OSAKA: A large amount of lithium, one of the key elements in the chemical evolution of the cosmos, is produced by stellar explosions called novae.
The findings, reported in the journal Nature, provide the first direct evidence that lithium, which is used for lithium-ion batteries in computers, smart phones and eco-cars, is produced by stellar objects.
“Understanding the way lithium is produced, means we can now understand every process of elemental production in the universe,” says the study’s lead author Dr Akito Tajitsu of the National Astronomical Observatory of Japan.
A nova is an extremely bright thermonuclear explosion on the surface of a white dwarf, the slowly cooling core of a star like our Sun after its run out of hydrogen and helium fuel.
Because white dwarfs have long lives and can experience multiple nova events, it means the total production of lithium will be quite large over the history of the universe, says Tajitsu.

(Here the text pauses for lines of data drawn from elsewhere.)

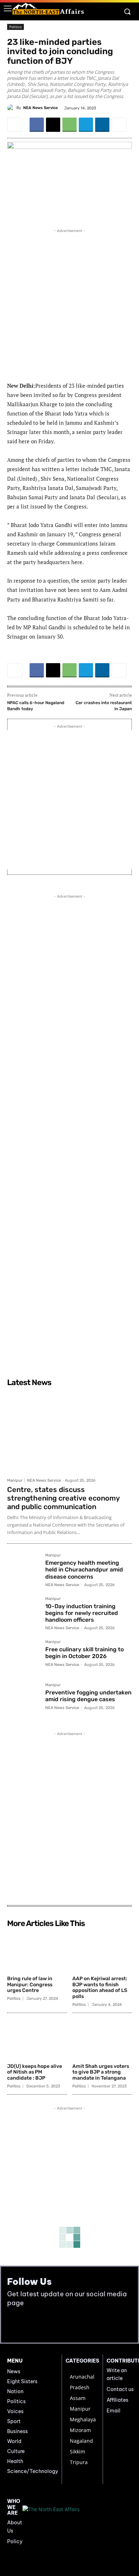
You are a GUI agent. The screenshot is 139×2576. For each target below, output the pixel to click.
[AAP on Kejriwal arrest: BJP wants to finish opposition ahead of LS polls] (102, 1951)
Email (113, 2410)
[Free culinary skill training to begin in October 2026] (23, 1656)
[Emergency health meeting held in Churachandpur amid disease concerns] (23, 1569)
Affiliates (117, 2400)
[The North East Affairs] (48, 9)
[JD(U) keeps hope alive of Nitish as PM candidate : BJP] (37, 2039)
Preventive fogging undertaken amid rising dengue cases (88, 1696)
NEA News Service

The origin of lithium and its production process have long been uncertain.
Together with hydrogen and helium, a small amount of lithium was generated directly through Big Bang nucleosynthesis and is now produced through collisions between cosmic ray particles and gas in the interstellar medium.
Chemical evolution models and observed lithium abundances in the Milky Way indicate at least half of all the lithium is produced in old bloated stars called red giants, in their successors known as asymptotic giant branch stars, and by novae.
But lithium is very fragile at the high temperatures found in stars, and so until now there’s been little direct evidence to support the idea of novae being a major source of lithium.